Het probleem met deze aanpak is dat zij onverenigbaar is met democratie, vrijheid en echte maatschappelijke innovatie in de richting van meer vrijheid, gelijkheid en broederschap. Want hoe meer beleidsterreinen Europees gelijkgeschakeld worden, hoe meer het beleid een kleurloze eenheidsworst wordt omdat uit het Europese bestuurlijke moeras alleen de grootste gemene deler kan resulteren. Aangezien de lokale omstandigheden overal sterk verschillen, en lokale politici logischerwijs maatwerk willen kunnen leveren, levert Europese gelijkschakeling altijd dwang op voor individuele lidstaten om in de pas te blijven lopen. Europa is in het verleden in cultureel, politiek en economische opzicht zo succesvol geweest omdat zich nooit permament één centrale macht in heel Europa heeft kunnen vestigen (alle pogingen hiertoe liepen tot heden spaak). Hierdoor was er overal ruimte voor experimenten en innovatie, en konden de betere oplossingen zich in de praktijk bewijzen. De Europese gelijkschakeling drukt deze vrijheid van bovenaf de kop in.

Er zijn hele andere vormen van Europese samenwerking mogelijk die de genoemde valkuilen volledig vermijden. Een voorbeeld zijn de voorstellen van de Zwitserse top-economen Bruno Frey en Reiner Eichenberger uit hun boek ‘The new democratic federalism for Europe’ (Cheltenham 1999). Groepen van nationale – of zelfs lokale of regionale – bestuurlijke eenheden kunnen dan op één bepaald thema – bijvoorbeeld landbouw – een gemeenschappelijke ‘jurisdictie’ vormen. Andere staten die op landbouwgebied een alternatieve route willen bewandelen, kunnen zich ook onderling aaneensluiten tot ‘concurrerende’ jurisdicties.  Nog weer andere staten kunnen kijken welke van de 2 zich beter ontwikkelen en zich dan bij de beste aansluiten. En zo verder, voor elk beleidsthema opnieuw en met steeds wisselende allianties van staten of kleinere eenheden. Binnen de jurisdicties zouden de burgers via directe democratie grensoverschrijdend belangrijke beslissingen kunnen nemen over het betreffende thema. Vandaar Frey en Eichenberger’s benaming van  “functionele, overlappende, concurrerende jurisdicties” (FOCJ).

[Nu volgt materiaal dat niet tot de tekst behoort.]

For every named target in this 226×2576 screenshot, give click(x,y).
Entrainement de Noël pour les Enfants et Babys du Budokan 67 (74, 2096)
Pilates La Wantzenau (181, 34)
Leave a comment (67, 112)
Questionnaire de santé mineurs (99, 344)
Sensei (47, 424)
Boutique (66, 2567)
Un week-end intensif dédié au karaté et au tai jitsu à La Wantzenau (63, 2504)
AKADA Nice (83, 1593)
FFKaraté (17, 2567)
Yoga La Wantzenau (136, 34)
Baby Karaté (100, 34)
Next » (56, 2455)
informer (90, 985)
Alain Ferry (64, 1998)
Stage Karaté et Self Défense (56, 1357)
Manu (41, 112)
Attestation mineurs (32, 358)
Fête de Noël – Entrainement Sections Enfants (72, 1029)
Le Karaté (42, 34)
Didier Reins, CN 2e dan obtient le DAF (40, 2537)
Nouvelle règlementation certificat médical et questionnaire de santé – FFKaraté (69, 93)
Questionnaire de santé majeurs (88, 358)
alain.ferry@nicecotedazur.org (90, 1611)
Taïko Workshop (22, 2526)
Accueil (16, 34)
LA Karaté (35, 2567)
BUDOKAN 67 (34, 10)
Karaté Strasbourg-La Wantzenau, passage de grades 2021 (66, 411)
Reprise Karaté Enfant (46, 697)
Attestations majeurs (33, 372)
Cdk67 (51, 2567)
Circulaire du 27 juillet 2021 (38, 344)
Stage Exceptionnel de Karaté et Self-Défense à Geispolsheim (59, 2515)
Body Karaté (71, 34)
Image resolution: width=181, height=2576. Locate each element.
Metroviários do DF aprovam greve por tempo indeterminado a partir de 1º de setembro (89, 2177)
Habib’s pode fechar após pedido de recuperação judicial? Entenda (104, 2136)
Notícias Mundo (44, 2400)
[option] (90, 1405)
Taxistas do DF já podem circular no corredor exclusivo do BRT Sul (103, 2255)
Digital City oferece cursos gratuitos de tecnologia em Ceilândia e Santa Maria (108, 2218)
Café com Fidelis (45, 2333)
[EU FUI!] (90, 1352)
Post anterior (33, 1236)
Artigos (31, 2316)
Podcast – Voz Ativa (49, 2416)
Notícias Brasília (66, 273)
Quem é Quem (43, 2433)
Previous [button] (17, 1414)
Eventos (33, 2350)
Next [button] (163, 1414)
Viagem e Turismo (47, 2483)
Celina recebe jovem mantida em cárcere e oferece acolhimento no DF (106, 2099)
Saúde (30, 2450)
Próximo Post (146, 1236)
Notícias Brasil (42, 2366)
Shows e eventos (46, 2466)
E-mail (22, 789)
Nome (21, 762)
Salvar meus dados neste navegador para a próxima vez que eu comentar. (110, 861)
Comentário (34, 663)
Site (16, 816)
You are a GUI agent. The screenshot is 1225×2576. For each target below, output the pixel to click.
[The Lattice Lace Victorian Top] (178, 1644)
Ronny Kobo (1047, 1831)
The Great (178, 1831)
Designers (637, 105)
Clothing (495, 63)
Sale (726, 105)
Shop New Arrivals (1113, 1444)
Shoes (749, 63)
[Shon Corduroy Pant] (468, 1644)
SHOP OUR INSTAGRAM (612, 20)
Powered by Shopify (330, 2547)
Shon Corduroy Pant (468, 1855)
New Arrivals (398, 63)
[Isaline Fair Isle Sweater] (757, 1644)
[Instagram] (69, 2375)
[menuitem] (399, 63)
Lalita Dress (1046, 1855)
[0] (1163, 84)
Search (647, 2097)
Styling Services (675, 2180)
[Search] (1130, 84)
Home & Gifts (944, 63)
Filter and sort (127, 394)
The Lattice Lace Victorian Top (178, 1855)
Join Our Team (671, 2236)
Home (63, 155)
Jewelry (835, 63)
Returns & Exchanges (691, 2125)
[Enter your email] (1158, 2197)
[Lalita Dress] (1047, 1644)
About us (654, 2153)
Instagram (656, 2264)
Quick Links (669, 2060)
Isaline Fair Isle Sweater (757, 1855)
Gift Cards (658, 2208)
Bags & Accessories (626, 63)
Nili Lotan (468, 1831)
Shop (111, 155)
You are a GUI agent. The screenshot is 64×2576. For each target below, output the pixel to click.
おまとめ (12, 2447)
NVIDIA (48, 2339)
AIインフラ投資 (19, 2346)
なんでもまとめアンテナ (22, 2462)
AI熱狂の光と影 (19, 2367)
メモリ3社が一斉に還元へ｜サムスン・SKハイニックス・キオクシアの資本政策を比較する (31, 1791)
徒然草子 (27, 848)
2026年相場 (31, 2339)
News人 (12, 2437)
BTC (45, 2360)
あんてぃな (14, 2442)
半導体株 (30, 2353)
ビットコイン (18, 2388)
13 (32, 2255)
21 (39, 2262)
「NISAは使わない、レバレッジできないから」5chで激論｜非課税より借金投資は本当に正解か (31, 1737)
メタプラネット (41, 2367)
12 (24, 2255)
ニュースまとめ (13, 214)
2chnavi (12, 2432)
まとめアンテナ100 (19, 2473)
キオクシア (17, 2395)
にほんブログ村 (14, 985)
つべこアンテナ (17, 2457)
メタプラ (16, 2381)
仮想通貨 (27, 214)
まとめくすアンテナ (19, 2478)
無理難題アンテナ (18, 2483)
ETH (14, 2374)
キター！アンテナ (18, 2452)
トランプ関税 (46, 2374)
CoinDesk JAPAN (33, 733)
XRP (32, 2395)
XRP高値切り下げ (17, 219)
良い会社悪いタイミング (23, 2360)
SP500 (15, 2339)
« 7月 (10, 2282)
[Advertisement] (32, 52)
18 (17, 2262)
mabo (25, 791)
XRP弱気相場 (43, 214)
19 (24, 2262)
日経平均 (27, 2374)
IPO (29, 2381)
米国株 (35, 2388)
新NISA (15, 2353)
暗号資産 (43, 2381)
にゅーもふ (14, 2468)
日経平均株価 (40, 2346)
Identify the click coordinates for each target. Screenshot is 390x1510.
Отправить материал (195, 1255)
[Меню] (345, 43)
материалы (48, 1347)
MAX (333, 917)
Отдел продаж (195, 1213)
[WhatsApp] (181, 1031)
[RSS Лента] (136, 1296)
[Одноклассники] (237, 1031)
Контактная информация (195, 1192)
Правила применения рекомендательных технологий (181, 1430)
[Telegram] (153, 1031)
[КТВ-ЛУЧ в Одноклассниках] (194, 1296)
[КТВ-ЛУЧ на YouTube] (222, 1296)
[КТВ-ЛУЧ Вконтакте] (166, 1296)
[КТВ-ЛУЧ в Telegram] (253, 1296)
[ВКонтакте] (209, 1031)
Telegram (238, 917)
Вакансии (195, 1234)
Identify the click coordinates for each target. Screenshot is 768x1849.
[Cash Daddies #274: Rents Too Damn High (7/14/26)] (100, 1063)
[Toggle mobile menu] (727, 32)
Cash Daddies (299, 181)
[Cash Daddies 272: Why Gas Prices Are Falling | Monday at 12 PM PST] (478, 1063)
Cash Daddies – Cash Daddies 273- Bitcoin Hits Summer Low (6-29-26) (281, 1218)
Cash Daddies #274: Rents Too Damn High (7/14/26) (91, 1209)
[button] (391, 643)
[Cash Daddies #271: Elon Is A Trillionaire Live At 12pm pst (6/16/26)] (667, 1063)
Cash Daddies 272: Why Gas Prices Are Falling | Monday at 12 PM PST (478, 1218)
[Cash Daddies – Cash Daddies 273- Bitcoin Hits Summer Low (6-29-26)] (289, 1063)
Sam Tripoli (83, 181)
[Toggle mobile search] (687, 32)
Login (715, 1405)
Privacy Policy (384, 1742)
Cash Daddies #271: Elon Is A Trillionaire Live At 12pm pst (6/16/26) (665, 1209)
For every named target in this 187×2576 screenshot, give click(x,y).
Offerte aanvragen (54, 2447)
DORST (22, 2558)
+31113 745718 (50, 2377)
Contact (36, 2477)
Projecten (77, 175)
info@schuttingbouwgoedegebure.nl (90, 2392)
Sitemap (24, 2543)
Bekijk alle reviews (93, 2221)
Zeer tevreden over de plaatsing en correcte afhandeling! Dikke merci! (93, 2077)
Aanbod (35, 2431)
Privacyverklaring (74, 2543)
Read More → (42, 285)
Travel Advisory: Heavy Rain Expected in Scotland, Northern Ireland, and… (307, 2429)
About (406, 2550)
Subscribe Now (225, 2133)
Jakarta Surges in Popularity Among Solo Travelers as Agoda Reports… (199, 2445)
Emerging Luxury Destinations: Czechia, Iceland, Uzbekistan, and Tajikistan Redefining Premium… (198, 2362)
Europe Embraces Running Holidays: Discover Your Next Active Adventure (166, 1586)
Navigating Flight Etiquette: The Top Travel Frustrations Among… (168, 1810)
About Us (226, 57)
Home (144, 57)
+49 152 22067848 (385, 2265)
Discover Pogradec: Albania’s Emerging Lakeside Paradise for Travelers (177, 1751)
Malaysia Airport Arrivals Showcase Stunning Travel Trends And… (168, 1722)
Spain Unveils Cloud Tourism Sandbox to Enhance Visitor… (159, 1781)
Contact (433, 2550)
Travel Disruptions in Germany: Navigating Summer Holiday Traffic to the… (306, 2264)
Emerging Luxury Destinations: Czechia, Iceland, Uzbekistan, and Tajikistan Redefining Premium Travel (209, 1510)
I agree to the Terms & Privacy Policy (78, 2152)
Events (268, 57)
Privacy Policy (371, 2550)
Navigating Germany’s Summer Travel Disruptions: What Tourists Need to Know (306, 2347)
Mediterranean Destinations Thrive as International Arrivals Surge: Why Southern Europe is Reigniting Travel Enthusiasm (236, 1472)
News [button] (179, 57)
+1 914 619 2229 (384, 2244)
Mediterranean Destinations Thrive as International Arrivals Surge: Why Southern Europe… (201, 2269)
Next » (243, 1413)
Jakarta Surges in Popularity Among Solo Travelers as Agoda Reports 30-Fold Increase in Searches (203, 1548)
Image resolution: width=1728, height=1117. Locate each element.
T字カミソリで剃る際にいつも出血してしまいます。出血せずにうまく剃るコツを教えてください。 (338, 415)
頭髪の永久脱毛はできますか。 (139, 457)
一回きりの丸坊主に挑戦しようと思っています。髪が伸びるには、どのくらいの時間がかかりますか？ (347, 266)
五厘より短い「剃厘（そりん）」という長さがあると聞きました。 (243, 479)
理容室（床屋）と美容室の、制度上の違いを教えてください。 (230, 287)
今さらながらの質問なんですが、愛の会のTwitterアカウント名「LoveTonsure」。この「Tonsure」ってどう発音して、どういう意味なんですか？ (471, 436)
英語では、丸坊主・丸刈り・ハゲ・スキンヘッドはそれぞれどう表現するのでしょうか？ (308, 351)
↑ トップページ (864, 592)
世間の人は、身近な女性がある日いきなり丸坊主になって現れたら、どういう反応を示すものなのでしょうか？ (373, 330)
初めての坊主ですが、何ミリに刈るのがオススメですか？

Zo’n organisatie van de Europese samenwerking zou radicaal breken met de middeleeuws-katholieke, haast feodale EU die de laatste decennia is ontstaan. En dat is hard nodig, want de rooms-katholieke impuls is anti-modern en leidt slechts tot paternalisme, dwang, eenheidsworst en maatschappelijke regressie.